The slowdown in the pace of price rises will be welcome news for the chancellor, Rachel Reeves, after she shifted some green energy costs away from household bills and into general taxation in her November budget to help ensure a lower price cap.
Reeves, who is due to announce a package of measures on the cost of living on Thursday, including an expected cancellation of this autumn’s rise in fuel duty, said: “The war in Iran is not our war but one we will need to respond to, and the decisions I took in the budget last year have kept inflation down as we deal with global instability.
“We have the right economic plan, and to change course now would risk our economic stability and leave working people worse off. We have already taken £117 off energy bills, frozen rail fares and lifted the two-child limit, and over today and tomorrow I’ll set out the next phase of how we will support UK households.”
Water bills and vehicle excise duty increased by less in April this year compared with 2025, when they both rose sharply. Prices such as package holidays as well as air fares fell by 3.3%.
Services inflation, which is considered a key sign of underlying price pressures, was 3.2%, the lowest since January 2022.
Economists believe the drop in inflation is unlikely to last as petrol and diesel prices have soared since the start of the Middle East conflict, reflecting a jump in the global oil price to more than $110 a barrel as the closure of the strait of Hormuz affects energy supplies.
The household energy price cap, which is updated on a quarterly basis, will change in July and is forecast to jump 13% to £1,850 a year.
Suren Thiru, the chief economist at the Institute of Chartered Accountants in England and Wales, said April’s slowdown in inflation was likely to be “a last interlude before the Iran war-induced inflation storm hits”.
He said: “This decline could be the final fall in inflation this year, with surging fuel and food costs set to push it to 4% this summer.”
The ONS said there was a 23% rise in motor fuel prices in the year to April, compared with a rise of only 4.9% in the year to March, the highest annual increase since September 2022, when energy prices were being hit by the Russian invasion of Ukraine.
The soaring price of oil is already being seen in the costs UK manufacturers are facing, which are likely to be passed on to consumers soon.
Core inflation, which strips out more volatile measures such as energy and food, was 2.5%, down from 3.1% in March.

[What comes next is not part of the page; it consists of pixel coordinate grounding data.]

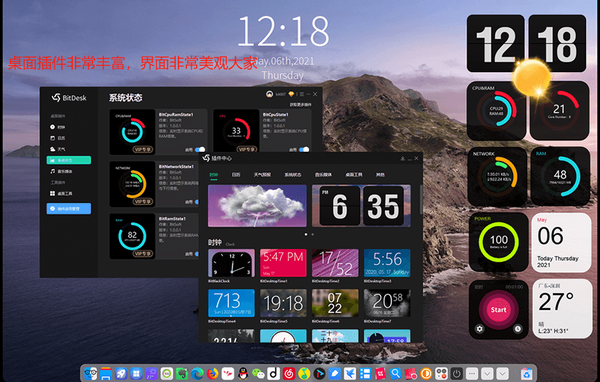Launch Firefox from the dock
Viewport: 600px width, 382px height.
coord(212,373)
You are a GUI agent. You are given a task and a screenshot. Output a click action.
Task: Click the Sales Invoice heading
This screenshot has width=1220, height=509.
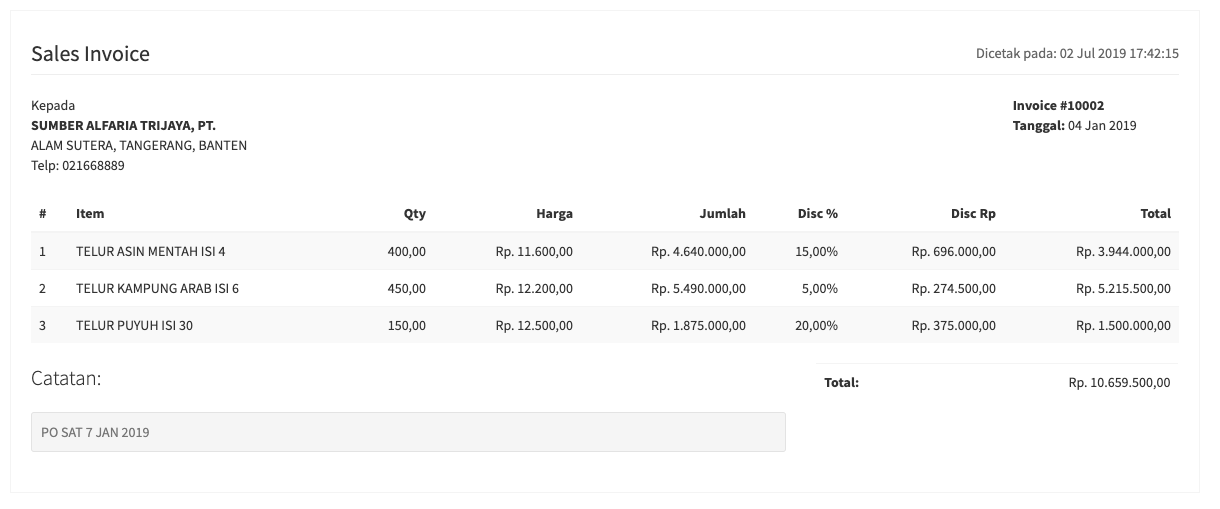point(90,54)
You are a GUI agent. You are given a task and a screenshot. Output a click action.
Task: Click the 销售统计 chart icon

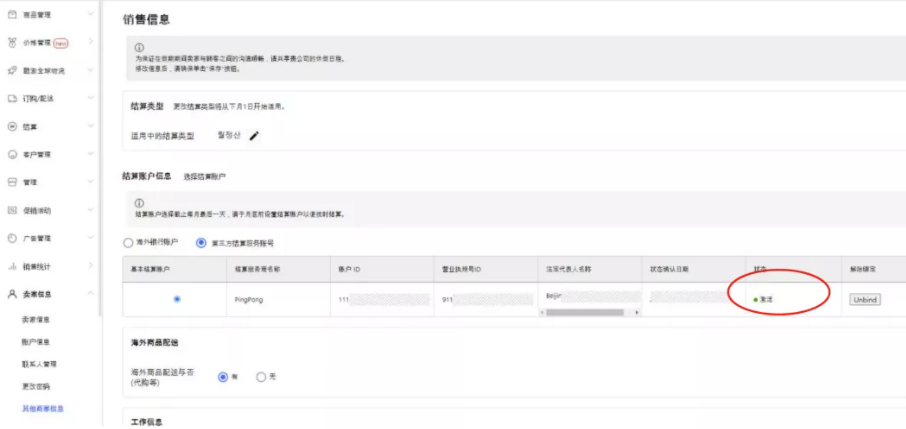(x=12, y=266)
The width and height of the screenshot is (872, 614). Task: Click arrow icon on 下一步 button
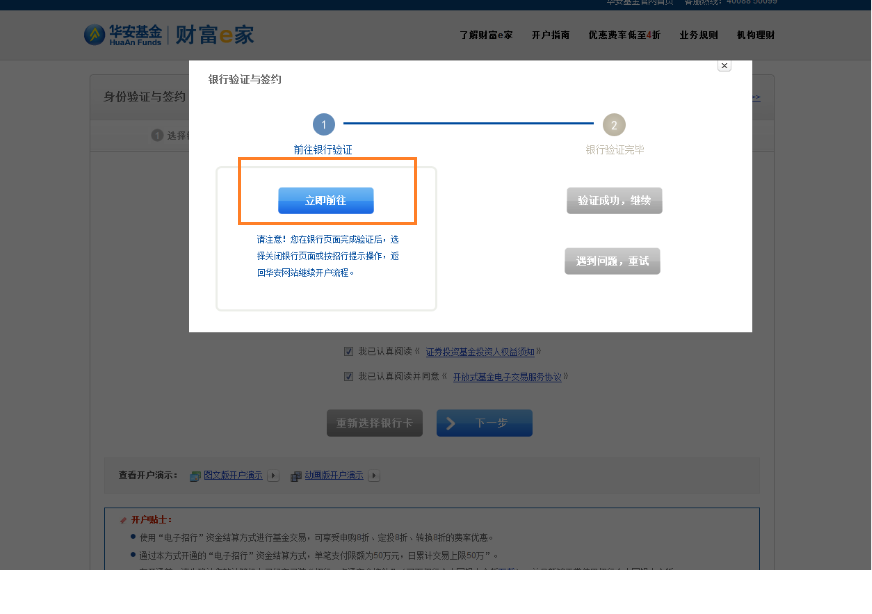(451, 423)
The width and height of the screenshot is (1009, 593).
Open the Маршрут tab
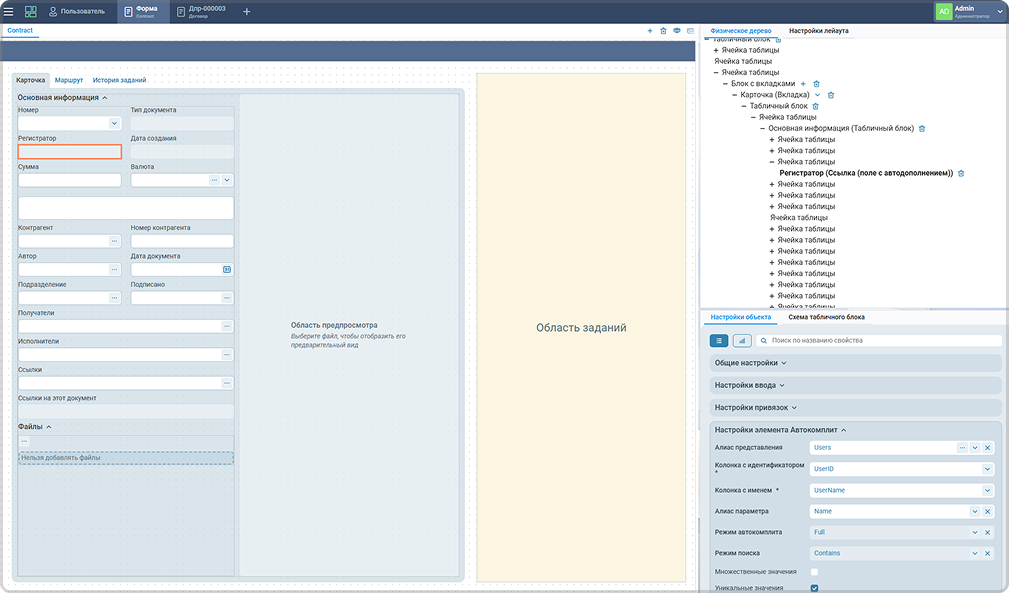click(x=69, y=79)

Producer price inflation, which measures the change in the price of goods bought and sold by UK manufacturers, was 7.7% in April, up from a revised rate of 5.3% in March. This was the sharpest increase in prices since March 2023, when the UK was suffering from double-digit rises in inflation each month, and raises fear of higher inflation for shoppers down the line as companies pass on costs to consumers.
The ONS said the increase was primarily driven by rises in the cost of crude oil, which rose 75.4% compared with April 2025.

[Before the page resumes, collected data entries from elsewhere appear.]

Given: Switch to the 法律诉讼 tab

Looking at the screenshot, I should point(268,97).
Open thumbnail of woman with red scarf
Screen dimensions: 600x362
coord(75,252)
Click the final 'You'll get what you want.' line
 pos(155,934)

The overall drop in the inflation rate comes after ONS data released on Tuesday showed wage growth slowed and unemployment rose in March. The figures are likely to reduce the likelihood of the Bank of England raising interest rates at its next meeting on 18 June.
Rate setters at the Bank have to find a balance between containing inflation and not denting economic activity. The Bank held rates at 3.75% at its meeting last month but said it was prepared to push up the cost of borrowing if inflation continued to rise.
Martin Beck, the chief economist at WPI Strategy, said: “A prolonged pause from the Bank of England now looks the most plausible outcome, with the economy hostage to events in the Middle East and their impact on energy prices.”